Posted by Stefanie Gans, Dining Editor / Monday, March 12th, 2012
Marilyn Hagerty, an 85 year old restaurant critic for the Grand Forks Herald, reviewed the town’s 6-week-old Olive Garden. Hagerty notes the opening was much anticipated, with waits stretching an hour long at lunch.
She compliments the “attractive bar area” near the entry way, as well as the Italian-American classic, chicken Alfredo, which she called “warm and comforting on a cold day.”
Hagerty’s review has since gone viral, landing the critic on national television shows (see video above). The attention rotates between out-right mocking (who would eat at an Olive Garden, let alone take it seriously enough to write about it for a newspaper) and endearing condescension (oh, look, that little old lady is so cute and so out-of-touch with current food trends.)

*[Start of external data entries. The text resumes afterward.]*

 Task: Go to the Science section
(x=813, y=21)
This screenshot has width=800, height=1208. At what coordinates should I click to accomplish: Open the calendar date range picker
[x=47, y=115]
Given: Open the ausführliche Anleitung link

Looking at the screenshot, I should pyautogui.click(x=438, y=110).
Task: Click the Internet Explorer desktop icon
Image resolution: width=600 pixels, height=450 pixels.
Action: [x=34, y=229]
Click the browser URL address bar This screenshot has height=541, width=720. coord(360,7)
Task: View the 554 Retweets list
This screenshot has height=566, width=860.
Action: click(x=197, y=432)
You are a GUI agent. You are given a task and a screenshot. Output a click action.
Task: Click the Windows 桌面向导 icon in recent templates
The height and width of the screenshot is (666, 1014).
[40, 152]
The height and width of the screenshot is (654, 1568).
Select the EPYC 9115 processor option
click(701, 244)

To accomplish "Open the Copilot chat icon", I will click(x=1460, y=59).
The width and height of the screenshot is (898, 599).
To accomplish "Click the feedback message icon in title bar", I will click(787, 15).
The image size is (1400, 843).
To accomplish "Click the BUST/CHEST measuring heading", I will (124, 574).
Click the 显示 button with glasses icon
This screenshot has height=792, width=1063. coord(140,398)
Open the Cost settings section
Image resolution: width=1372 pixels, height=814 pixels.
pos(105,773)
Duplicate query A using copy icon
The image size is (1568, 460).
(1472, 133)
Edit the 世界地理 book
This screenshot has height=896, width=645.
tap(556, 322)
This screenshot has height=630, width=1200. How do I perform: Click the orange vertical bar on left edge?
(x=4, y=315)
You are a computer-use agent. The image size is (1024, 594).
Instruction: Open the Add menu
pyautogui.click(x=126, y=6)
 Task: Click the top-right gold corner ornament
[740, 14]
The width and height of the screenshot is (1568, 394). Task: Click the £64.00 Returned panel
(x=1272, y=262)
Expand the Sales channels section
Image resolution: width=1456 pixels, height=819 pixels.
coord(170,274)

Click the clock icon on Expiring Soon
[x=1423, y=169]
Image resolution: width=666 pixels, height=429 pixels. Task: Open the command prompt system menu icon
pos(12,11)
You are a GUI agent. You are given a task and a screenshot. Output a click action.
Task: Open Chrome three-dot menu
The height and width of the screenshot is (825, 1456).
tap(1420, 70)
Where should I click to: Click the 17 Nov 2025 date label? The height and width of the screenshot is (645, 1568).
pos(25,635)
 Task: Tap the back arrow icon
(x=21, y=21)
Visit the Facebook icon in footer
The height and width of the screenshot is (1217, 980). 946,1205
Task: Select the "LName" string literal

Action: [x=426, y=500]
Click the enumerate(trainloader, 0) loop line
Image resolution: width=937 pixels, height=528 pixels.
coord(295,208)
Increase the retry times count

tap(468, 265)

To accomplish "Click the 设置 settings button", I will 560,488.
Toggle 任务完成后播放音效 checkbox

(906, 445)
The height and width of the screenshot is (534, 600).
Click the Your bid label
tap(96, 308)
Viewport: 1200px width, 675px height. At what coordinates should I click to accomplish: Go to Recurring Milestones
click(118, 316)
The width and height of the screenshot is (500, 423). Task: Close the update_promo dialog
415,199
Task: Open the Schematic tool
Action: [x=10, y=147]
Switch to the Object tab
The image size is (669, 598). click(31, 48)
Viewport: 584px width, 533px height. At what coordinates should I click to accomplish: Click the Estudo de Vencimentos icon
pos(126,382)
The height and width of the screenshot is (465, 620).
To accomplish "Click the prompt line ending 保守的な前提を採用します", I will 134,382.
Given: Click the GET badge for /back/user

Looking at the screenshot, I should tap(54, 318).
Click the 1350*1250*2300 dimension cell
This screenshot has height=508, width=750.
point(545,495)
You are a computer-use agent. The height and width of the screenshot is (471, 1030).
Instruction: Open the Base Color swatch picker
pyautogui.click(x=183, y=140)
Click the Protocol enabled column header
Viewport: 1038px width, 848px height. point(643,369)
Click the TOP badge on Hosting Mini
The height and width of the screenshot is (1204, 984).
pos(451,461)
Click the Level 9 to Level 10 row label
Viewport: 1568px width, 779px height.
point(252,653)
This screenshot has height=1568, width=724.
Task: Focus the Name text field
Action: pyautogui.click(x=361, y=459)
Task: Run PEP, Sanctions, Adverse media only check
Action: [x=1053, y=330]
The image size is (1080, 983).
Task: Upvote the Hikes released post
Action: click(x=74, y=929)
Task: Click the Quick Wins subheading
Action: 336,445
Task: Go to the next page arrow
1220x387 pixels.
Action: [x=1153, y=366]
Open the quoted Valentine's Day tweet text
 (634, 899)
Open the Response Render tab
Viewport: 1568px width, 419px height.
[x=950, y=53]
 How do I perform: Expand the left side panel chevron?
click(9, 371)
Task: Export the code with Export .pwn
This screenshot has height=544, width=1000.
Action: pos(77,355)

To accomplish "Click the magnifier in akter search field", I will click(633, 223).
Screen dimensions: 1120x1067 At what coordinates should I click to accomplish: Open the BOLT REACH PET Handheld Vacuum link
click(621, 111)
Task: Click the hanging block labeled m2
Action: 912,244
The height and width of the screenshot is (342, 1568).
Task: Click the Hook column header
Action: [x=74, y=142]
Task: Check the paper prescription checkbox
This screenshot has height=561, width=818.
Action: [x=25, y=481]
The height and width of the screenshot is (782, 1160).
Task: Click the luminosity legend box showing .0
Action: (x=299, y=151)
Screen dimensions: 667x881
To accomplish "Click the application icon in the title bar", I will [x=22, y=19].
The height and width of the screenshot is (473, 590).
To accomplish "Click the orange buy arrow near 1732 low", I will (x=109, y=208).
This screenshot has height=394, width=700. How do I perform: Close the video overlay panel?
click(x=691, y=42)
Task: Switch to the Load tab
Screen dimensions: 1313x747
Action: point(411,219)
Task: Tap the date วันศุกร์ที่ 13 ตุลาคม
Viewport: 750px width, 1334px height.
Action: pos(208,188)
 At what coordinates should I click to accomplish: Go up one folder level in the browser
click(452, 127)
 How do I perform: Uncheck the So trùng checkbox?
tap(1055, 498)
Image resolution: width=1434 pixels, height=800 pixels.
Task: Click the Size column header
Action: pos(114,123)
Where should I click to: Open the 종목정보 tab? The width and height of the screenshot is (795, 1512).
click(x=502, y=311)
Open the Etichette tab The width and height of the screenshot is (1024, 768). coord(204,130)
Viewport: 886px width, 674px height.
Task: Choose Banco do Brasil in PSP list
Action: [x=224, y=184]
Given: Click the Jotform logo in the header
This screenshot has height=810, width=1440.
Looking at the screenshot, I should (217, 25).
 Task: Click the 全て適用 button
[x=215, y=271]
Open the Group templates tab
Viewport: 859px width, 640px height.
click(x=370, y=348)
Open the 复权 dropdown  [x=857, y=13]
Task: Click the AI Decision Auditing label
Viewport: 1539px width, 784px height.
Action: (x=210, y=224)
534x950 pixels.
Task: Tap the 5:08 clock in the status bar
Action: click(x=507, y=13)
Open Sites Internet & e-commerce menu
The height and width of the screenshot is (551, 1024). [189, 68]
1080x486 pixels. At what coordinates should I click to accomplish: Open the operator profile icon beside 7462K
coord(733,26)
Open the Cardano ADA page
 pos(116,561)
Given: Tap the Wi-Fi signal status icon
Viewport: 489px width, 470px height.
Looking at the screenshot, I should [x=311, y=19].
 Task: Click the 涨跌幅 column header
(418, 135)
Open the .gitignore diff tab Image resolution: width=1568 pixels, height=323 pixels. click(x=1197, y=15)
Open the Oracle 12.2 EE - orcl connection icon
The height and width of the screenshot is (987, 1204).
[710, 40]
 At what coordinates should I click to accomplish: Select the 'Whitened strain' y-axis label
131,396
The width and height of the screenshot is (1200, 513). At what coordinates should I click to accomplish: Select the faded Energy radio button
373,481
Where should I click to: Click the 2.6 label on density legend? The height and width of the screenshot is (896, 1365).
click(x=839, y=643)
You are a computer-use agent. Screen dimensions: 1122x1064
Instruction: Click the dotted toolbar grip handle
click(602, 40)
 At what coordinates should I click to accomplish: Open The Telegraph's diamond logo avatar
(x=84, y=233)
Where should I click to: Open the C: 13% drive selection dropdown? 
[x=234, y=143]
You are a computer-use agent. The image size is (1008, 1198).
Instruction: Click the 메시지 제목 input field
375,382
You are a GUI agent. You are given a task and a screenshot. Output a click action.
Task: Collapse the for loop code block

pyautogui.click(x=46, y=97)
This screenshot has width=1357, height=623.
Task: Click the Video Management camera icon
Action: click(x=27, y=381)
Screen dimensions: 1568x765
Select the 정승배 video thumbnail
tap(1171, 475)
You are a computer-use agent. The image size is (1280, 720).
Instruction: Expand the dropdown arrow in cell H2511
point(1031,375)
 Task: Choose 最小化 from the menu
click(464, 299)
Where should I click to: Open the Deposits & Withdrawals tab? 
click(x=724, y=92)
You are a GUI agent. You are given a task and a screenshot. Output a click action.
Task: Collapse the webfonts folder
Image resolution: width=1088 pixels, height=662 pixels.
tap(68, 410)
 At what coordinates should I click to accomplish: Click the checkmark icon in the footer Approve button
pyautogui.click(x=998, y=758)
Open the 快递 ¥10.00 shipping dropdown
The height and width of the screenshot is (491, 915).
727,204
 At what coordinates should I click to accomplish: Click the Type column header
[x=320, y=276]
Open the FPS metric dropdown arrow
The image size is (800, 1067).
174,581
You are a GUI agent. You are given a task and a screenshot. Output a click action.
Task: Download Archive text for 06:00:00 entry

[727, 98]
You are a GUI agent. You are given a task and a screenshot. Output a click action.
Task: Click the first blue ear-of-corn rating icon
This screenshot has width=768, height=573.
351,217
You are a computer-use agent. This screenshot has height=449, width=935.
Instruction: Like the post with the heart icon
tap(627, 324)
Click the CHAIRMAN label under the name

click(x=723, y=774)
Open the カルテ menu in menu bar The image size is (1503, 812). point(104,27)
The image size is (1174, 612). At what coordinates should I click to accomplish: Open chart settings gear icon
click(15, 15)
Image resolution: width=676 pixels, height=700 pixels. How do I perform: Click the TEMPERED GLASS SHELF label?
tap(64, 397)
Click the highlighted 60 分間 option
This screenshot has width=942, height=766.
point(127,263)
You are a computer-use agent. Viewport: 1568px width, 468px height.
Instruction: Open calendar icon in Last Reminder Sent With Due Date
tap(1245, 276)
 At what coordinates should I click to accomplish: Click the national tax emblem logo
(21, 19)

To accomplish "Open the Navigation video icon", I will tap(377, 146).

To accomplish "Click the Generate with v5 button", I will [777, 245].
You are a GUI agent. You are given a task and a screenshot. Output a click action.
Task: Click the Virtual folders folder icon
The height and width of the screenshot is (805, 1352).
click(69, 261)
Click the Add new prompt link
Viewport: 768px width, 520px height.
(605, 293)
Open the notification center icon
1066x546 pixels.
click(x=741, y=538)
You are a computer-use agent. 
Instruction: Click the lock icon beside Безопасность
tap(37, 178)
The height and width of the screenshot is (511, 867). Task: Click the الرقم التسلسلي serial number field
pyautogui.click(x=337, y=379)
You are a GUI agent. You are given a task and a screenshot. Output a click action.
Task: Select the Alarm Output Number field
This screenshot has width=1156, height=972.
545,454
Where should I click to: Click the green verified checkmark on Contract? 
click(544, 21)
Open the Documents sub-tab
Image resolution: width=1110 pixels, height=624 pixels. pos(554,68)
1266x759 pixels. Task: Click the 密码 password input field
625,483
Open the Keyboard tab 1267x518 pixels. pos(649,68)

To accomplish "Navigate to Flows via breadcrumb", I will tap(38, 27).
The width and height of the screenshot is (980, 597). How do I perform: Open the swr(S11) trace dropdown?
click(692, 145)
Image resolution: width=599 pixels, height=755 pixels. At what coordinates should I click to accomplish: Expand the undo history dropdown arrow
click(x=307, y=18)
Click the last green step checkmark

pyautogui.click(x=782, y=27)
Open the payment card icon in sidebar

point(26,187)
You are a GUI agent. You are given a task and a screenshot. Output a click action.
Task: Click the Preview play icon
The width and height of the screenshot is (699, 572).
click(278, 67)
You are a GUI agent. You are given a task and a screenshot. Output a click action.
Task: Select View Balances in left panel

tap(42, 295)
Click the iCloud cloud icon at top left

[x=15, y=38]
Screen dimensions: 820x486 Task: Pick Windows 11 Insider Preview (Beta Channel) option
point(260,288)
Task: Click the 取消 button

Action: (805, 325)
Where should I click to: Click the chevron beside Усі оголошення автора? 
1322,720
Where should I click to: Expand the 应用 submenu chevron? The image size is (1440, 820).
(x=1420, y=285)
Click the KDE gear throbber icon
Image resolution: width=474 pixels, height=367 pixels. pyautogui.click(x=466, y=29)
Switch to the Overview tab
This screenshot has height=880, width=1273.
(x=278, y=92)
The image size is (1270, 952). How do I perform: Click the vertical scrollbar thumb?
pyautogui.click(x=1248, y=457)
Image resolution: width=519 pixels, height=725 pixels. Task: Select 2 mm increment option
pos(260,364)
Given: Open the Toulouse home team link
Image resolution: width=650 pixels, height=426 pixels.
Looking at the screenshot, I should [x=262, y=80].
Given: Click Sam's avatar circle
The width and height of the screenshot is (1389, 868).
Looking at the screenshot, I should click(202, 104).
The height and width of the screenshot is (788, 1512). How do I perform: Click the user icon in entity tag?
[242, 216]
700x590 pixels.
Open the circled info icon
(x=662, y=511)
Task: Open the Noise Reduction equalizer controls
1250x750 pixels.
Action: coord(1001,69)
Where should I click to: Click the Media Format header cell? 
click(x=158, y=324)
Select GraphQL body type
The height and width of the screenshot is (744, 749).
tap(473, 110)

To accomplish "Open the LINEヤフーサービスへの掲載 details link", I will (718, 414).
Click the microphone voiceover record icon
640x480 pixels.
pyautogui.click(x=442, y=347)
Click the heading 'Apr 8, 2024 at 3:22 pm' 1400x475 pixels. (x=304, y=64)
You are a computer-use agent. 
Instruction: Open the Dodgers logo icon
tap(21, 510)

But does Hagerty have a point?
Chain restaurants are by nature not supposed to vary from location to location. Jack Daniels flavored ribs should taste the same in Birmingham as in Oakland. This type of restaurant, where consistency is valued over creativity, would not normally deserve editorial ink.
Unique, locally-owned restaurants open with regularity in Northern Virginia, allowing this magazine to focus on these community-building businesses instead of a new TGI Friday. But do occasional check-ins at chain restaurants offer any incite into the dining scene? Is it important to eat how “corporate America” wants us to eat, to understand mass-appeal, nationally-enjoyed dinners?
Should Northern Virginia Magazine ever review a chain restaurant?